Work instruction:
Which lines below include "project"? Copy them all.
═══ Source data ═══
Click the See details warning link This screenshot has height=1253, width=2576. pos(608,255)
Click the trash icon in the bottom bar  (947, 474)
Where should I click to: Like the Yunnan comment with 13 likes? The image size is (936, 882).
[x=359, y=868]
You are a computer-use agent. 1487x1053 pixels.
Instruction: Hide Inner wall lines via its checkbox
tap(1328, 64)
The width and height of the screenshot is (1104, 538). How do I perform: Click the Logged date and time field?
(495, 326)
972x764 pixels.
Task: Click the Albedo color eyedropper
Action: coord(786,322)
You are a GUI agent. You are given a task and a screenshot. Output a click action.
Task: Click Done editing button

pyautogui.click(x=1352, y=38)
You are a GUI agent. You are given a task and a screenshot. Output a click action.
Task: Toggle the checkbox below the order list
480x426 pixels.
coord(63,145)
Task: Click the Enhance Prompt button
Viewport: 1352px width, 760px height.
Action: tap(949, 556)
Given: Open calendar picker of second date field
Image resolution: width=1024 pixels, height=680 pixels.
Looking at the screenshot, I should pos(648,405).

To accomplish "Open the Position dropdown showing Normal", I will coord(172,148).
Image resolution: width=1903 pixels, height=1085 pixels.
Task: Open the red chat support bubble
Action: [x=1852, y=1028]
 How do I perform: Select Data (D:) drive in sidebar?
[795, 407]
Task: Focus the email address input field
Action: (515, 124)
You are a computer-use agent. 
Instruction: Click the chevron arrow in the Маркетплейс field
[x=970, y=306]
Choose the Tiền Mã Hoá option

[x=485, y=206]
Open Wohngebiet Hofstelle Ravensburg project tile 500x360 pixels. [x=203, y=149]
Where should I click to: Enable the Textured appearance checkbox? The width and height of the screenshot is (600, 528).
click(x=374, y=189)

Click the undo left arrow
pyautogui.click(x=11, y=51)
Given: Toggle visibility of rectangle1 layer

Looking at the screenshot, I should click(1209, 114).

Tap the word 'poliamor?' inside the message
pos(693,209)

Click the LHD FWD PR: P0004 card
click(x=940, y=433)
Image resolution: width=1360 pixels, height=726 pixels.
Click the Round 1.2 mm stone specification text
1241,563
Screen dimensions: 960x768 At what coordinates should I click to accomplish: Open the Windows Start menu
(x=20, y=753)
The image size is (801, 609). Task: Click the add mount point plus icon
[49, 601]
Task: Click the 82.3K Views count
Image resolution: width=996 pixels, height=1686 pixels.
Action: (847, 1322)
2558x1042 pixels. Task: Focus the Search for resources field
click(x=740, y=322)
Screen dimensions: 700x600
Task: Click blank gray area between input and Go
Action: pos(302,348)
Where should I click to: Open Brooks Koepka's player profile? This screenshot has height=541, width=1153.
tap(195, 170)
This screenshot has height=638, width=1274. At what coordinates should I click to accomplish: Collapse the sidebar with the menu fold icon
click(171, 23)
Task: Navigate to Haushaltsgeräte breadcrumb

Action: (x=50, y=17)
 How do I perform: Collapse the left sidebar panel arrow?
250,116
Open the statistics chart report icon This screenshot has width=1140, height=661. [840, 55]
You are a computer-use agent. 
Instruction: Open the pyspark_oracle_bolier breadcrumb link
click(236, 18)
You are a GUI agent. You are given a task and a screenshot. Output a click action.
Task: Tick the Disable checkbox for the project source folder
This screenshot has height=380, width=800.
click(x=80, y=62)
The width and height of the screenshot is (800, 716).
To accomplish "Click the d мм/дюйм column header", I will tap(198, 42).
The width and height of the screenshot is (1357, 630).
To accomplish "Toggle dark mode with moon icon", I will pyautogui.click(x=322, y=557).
═══
Result:
Open Wohngebiet Hofstelle Ravensburg project tile 500x360 pixels. [x=203, y=149]
Task: Tick the Disable checkbox for the project source folder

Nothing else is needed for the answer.